Quando si parla di intelligenza artificiale, il confronto con l’uomo è quasi un riflesso pavloviano. “Quanto sei bravo rispetto a un essere umano?” è la domanda che domina discussioni, conferenze e articoli. Harvard, con il suo approccio chirurgico, ha deciso di fermarsi un attimo e porre la domanda critica: “Quali umani esattamente?”. La differenza sembra ovvia, ma è raramente affrontata. Non siamo tutti uguali. Abbiamo stili di pensiero diversi, valori differenti, framework morali variegati e modi distinti di risolvere problemi.

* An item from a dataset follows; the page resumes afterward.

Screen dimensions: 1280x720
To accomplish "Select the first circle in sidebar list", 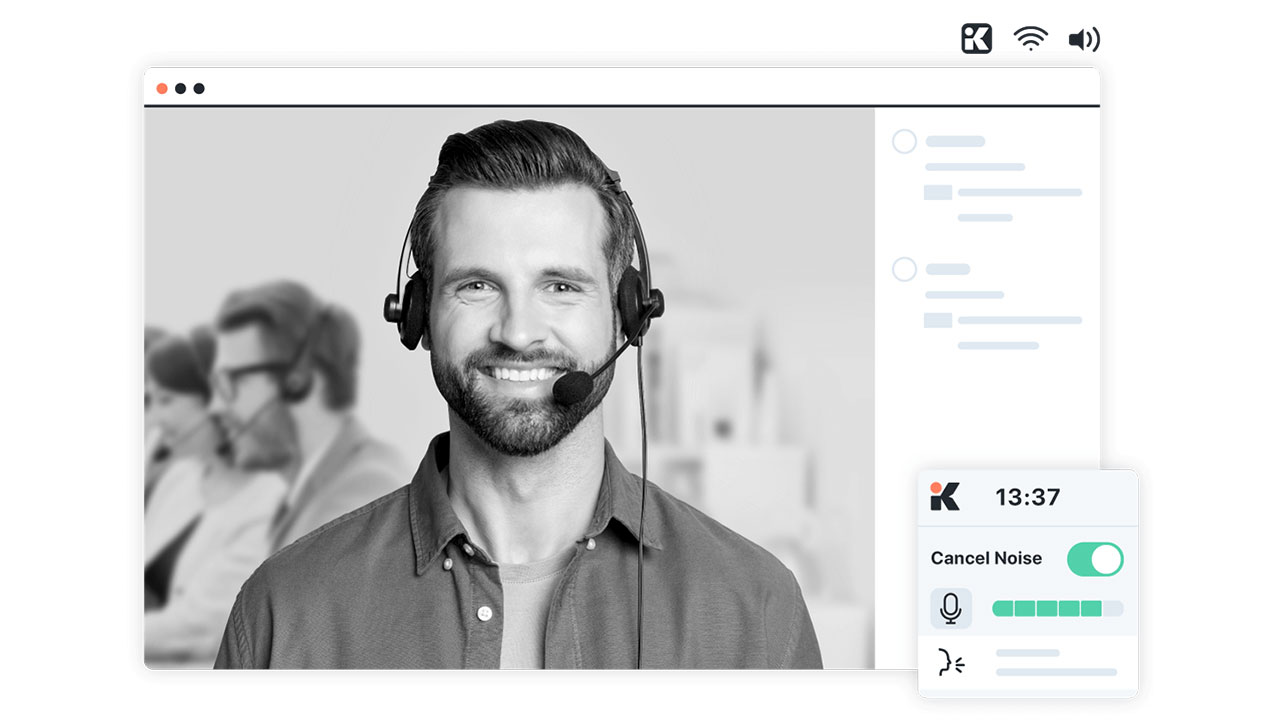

I ricercatori hanno messo GPT sotto il microscopio, confrontandolo con oltre 94 mila persone provenienti da 65 Paesi. Il risultato è spiazzante: la cosiddetta “AI globale” pensa come un ingegnere software americano di 25 anni. Un giovane americano, digitale, urbano, immerso in cultura startup, con gusti mediamente suburbani. Il problema ha un nome elegante e allarmante: WEIRD bias. Non è una battuta da bar: Western, Educated, Industrialized, Rich, Democratic. Tradotto: Occidentale, Istruito, Industrializzato, Ricco, Democratico.
Ogni volta che chiediamo ad AI qualcosa riguardo le persone, otteniamo uno specchio deformato: mentalità suburbane in Etiopia, abitudini di shopping americane in India, valori occidentali in Giordania. L’ironia della globalizzazione digitale è che la voce del mondo non è mondiale, ma un coro ristretto, prevalentemente occidentale, con accento da Silicon Valley.

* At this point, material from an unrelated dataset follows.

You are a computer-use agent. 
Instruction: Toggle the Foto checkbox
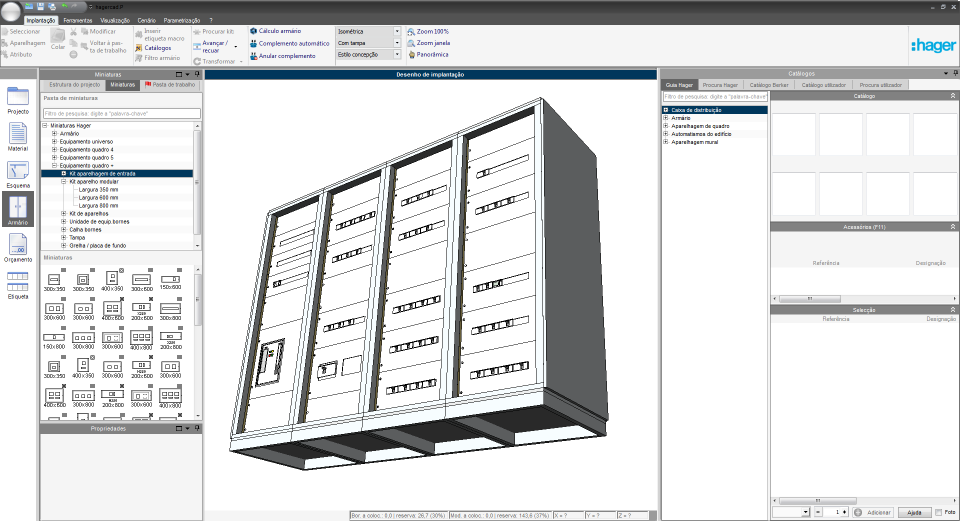coord(937,512)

Questo non è un problema puramente accademico. Influenza strategie aziendali, ricerche di mercato e insight sui clienti. Se un’azienda pianifica l’ingresso in un nuovo mercato basandosi su dati WEIRD, la probabilità di errori è alta. Non parliamo di margini di qualche punto percentuale, ma di scelte che possono far fallire prodotti, campagne e strategie intere. La realtà è che il contenuto online è dominato dai Paesi sviluppati, e la AI beve avidamente da questa pozione digitale: un cocktail di bias confezionato e servito in ogni query.
Ho vissuto in Asia e Africa e ho imparato che la diversità culturale non è un optional accademico, ma un fattore strategico reale. Le persone lì non pensano come un ingegnere americano, non comprano come un occidentale e non condividono necessariamente gli stessi valori etici. Ignorare questa realtà significa costruire previsioni, consigli e decisioni su basi fragili. Il bias di oggi è l’errore decisionale di domani, moltiplicato dalla velocità e dalla scala dell’AI.

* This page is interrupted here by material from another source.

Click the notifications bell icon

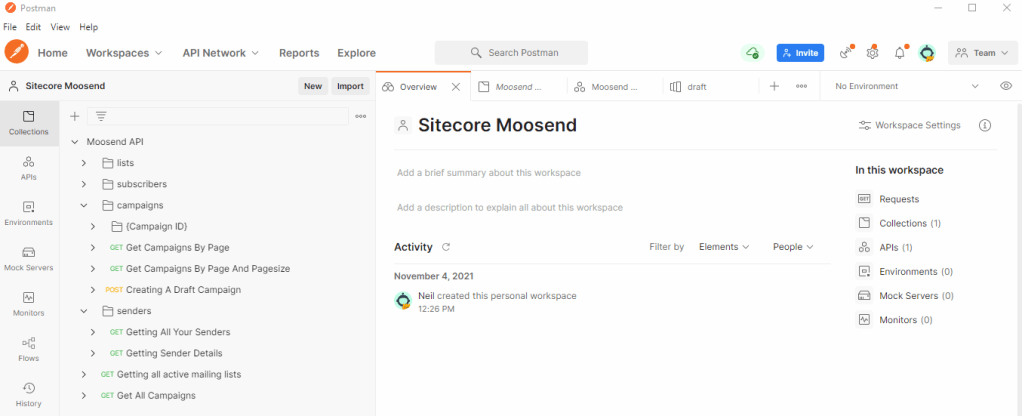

Correggere la rotta non significa semplicemente aggiungere più dati. Non è quantità, è qualità, è differenza. Servono dati che parlino lingue, culture e prospettive diverse. L’AI deve riconoscere voci che oggi non vengono ascoltate: contadini africani, artigiani asiatici, imprenditori sudamericani, studenti arabi. Senza questa ricchezza, la definizione di “globale” resta un miraggio.
Se pensiamo che l’AI rifletta davvero la società, stiamo ingannando noi stessi. Le decisioni automatizzate, dall’e-commerce alla strategia politica, dai consigli medici al marketing globale, si basano su una lente fortemente distorta. La domanda cruciale non è “quanto AI è brava?”, ma “quali prospettive mancano?”. Ogni volta che un modello non ha accesso a dati culturalmente diversi, perde l’opportunità di offrire insight veramente validi.
Il messaggio implicito è semplice, ma tagliente: se non diversifichiamo la base dati, se non includiamo voci non WEIRD, stiamo costruendo un mondo futuro secondo un solo paradigma culturale. Non è fantascienza, è strategia aziendale 101. Le aziende che ignorano la diversità dei dati stanno progettando il loro futuro su una piattaforma instabile.
Quindi, quando interroghiamo GPT o qualsiasi AI generativa su “le persone”, ricordiamoci di questa lente deformante. Ogni risposta porta con sé i pregiudizi di un giovane americano urbano e digitalizzato. La sfida non è soltanto tecnica, ma profondamente umana. Chiediamoci: quali voci mancano? Quali prospettive ignoriamo? E, soprattutto, come possiamo correggere il tiro prima che l’AI decida il nostro futuro per noi?